He ignores the host of experts like the former C.I.A. officer Michael Scheuer and the terrorism analyst Peter Bergen who have cited, as Mr. bin Laden’s chief grievances against America, the continued presence of American troops on the Arabian peninsula ...He similarly denounces liberals for promoting ideas like women’s rights around the world: this meddling, he argues, angers Muslims who see such foreign forms of liberation as undermining their religion and traditional family values. But he praises the Bush administration for trying to export democracy to Iraq....

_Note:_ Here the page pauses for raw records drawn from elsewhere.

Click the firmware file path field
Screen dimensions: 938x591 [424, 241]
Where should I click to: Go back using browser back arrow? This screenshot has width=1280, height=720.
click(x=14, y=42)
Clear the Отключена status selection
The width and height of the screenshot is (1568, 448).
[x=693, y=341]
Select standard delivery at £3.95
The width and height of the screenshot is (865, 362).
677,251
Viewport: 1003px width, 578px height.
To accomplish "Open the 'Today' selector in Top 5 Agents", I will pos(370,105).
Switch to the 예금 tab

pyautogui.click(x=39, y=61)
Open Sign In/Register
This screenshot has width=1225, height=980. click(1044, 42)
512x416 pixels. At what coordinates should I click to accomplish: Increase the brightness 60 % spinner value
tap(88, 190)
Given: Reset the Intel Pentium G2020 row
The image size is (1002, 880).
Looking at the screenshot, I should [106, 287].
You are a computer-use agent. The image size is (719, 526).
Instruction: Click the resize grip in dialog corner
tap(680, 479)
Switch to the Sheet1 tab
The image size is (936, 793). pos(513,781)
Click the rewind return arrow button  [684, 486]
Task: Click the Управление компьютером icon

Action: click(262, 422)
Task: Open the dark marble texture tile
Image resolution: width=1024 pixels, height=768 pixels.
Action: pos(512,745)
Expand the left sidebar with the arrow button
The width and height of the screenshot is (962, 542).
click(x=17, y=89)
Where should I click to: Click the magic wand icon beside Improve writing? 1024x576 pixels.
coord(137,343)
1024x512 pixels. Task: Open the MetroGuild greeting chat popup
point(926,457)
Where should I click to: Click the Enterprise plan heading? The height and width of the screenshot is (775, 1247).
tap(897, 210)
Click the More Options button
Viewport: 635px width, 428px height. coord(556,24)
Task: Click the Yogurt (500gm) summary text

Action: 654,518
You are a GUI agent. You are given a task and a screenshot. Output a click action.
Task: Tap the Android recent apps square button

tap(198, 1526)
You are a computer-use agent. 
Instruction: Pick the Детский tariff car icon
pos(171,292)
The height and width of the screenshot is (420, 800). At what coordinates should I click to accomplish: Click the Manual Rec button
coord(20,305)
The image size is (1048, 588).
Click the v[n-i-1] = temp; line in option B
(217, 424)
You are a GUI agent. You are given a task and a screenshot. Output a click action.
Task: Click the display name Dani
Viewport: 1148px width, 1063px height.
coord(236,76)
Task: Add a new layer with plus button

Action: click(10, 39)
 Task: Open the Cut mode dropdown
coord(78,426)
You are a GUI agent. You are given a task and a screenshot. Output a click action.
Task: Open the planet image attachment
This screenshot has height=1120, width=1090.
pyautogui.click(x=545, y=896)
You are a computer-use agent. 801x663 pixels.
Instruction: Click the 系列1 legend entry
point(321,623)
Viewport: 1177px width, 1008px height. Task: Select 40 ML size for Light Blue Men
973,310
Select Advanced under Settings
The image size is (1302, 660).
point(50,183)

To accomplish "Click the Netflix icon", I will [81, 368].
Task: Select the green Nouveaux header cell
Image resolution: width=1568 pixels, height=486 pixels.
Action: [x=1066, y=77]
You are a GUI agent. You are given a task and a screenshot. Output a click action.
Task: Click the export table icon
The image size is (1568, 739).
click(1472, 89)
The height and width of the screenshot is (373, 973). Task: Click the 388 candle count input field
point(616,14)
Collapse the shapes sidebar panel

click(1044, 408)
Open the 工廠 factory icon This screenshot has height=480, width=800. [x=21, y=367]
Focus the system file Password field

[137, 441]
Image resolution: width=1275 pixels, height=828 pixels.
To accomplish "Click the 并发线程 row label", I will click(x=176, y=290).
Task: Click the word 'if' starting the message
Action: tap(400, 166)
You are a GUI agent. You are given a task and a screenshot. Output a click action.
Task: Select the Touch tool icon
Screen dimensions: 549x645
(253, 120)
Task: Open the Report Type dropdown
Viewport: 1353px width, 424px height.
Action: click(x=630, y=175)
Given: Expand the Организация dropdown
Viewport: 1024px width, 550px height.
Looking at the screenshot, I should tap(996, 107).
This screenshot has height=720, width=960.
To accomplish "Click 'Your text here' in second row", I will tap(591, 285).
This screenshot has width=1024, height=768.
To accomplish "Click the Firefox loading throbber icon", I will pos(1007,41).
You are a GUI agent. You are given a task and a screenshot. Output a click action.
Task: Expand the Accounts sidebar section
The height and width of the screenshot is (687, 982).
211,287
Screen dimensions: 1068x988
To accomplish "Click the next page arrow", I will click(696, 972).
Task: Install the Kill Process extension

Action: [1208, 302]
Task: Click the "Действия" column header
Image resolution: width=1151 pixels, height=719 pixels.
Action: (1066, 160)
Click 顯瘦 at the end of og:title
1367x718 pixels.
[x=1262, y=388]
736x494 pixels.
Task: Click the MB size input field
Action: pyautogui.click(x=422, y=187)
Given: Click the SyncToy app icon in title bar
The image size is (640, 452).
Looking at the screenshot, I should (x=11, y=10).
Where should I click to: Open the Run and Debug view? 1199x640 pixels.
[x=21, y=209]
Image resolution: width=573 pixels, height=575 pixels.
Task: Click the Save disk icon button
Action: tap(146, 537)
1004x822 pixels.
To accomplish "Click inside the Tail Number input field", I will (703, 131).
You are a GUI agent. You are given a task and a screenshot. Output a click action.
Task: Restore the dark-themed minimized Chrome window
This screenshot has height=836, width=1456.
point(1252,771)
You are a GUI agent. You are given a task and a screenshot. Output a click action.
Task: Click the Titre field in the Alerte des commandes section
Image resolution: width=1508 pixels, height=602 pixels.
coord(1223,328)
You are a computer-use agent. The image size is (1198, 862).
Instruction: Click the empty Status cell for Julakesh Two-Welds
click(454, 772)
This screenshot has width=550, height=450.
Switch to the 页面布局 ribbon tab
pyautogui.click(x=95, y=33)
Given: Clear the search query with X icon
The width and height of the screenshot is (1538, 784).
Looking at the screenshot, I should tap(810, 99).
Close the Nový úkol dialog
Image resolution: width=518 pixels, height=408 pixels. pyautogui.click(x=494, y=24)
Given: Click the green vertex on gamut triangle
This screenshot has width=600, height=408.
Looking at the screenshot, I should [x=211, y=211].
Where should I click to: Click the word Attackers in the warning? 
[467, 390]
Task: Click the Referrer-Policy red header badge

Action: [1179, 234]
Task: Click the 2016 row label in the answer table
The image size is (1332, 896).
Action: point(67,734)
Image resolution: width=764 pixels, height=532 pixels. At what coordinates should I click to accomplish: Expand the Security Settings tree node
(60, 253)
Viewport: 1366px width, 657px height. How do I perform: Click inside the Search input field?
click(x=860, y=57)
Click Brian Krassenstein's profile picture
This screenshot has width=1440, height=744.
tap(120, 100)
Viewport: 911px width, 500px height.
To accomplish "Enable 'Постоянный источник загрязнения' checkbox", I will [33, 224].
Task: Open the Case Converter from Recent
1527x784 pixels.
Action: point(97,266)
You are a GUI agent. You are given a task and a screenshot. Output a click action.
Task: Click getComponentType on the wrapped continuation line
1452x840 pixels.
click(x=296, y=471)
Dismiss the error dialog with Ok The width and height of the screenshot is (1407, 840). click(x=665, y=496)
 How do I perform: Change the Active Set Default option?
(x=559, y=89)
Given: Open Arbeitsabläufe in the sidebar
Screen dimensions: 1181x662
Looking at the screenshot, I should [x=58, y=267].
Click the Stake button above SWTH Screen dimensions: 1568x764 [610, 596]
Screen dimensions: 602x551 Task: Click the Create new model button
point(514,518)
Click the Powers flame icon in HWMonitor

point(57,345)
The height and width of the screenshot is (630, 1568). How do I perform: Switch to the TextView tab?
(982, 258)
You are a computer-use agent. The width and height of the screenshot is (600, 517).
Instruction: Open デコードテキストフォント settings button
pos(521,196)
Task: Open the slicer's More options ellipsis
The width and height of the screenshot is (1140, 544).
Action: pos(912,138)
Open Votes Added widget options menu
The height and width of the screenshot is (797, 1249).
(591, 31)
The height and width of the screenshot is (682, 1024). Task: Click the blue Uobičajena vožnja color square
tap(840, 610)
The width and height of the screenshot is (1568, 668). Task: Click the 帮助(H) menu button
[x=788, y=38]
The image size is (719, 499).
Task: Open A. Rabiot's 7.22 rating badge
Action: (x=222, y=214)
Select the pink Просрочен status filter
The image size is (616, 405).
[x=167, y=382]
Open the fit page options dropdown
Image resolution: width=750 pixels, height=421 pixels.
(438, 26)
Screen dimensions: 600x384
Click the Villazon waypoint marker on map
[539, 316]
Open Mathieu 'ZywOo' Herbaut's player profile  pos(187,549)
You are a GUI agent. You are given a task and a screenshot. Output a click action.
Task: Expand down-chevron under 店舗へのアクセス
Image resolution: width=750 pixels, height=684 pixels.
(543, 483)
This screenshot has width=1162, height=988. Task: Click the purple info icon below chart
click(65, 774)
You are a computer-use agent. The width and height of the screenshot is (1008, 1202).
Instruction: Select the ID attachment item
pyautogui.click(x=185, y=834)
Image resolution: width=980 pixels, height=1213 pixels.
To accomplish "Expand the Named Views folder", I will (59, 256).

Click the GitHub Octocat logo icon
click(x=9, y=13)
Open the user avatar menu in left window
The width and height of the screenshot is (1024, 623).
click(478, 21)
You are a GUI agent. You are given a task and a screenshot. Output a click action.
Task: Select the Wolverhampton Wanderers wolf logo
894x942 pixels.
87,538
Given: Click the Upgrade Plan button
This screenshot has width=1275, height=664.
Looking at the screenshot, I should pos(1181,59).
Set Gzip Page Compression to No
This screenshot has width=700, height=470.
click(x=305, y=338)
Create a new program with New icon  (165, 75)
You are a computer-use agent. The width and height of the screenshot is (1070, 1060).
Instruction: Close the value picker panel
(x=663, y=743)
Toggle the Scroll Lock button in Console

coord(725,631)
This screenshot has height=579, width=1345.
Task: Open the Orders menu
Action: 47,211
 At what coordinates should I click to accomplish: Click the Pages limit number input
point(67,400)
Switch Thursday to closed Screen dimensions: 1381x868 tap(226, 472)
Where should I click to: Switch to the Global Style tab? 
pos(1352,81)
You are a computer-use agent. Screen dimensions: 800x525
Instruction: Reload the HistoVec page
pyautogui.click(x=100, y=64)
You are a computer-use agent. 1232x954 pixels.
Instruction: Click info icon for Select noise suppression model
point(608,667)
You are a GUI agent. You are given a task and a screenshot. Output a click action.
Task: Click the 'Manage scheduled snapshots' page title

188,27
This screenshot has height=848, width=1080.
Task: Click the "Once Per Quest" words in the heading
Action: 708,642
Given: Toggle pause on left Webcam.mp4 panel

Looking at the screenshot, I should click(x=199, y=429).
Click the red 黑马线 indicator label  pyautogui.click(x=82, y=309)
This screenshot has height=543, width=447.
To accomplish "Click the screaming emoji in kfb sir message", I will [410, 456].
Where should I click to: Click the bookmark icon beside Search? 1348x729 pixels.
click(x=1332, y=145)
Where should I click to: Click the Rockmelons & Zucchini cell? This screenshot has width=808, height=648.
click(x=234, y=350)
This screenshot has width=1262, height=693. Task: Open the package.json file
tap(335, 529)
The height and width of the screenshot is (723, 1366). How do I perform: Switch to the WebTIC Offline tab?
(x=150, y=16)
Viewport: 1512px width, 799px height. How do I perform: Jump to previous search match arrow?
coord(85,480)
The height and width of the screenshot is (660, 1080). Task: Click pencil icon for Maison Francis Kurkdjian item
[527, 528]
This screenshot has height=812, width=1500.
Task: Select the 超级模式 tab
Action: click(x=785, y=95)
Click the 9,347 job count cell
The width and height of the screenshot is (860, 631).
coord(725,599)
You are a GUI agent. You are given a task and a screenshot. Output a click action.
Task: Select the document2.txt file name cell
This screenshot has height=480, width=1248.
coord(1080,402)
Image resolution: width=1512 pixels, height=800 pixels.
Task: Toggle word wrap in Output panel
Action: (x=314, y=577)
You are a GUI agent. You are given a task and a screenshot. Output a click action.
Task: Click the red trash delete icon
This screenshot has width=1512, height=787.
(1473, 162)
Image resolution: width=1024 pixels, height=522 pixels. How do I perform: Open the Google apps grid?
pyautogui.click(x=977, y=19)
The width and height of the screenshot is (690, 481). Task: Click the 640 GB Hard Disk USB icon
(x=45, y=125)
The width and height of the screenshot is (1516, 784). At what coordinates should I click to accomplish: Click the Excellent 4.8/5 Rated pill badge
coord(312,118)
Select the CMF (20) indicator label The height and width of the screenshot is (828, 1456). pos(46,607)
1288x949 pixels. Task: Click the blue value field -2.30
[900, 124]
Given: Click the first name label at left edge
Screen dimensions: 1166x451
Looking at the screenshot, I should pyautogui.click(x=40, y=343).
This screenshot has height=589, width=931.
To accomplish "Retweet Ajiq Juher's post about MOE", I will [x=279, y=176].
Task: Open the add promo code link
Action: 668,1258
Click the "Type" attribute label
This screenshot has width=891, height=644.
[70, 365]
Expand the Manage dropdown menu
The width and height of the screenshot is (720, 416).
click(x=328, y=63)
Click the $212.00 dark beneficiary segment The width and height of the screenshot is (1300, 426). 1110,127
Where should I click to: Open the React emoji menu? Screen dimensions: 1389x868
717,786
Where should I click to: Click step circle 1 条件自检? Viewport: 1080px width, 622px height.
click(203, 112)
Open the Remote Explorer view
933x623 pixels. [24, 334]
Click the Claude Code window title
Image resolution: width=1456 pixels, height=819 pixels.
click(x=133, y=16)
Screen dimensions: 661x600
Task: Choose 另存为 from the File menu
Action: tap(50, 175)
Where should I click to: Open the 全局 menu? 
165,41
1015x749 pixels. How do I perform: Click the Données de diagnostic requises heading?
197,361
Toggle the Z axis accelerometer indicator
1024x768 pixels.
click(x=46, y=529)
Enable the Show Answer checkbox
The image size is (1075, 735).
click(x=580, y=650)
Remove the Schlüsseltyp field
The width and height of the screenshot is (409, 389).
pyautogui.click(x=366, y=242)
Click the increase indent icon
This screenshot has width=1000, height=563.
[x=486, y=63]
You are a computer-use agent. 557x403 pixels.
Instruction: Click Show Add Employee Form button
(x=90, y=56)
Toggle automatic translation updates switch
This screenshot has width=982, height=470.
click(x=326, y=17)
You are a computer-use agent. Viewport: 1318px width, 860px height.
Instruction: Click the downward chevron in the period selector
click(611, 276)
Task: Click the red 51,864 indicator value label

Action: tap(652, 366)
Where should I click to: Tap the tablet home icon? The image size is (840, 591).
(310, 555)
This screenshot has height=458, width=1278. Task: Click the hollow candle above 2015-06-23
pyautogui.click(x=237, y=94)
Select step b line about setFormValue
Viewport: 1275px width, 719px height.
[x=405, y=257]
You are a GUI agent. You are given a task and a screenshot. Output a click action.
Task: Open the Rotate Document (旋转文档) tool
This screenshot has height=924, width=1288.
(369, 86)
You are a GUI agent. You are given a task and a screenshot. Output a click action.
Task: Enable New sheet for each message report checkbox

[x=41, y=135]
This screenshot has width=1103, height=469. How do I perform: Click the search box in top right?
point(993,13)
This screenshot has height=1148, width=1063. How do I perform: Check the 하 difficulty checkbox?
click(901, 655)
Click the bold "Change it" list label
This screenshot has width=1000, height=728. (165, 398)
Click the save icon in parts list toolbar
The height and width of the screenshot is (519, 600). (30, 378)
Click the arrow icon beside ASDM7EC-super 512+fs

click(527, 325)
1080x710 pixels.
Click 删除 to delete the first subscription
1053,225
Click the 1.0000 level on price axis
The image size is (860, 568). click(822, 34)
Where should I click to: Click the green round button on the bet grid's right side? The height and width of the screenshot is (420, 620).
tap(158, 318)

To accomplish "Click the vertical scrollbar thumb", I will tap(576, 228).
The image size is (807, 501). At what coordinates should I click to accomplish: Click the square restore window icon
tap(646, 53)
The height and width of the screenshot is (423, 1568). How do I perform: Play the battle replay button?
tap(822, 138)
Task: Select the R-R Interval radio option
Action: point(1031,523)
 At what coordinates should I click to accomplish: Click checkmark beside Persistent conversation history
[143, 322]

Actually, D'Souza does address Steuer's assessment of the motivations of Al Qaeda, and does not wholly disagree. In fact, D'Souza often sounds rather like Steuer, and I think that is one of the problems with the book. In any case, Kakutani continues:
In the course of this book, Mr. D’Souza rages against the separation of church and state in American public life, and denounces what he calls “Secular Warriors” who are “trying to eradicate every public trace of the religious and moral values that most of the world lives by.” He contends that freedom in America “has come to be defined by its grossest abuses” and complains that in movies and television shows, “the white businessman in the suit is usually the villain,” “prostitutes are always portrayed more favorably and decently than anyone who criticizes them” and “homosexuals are typically presented as good-looking and charming, and unappealing features of the gay lifestyle are either ignored or presented in an amusing light.”
In this shrill, slipshod book, Mr. D’Souza often sounds as if he has a lot in common with those radical Middle Eastern mullahs who are eager to subject daily life to religious strictures and want to curtail individuals’ freedoms and civil liberties.
The book is indeed partisan, but by no means slipshod. As for the assertion that D'Souza is trying to accommodate the mullahs, all I can say is that those Times writers are just as sharp as a tack.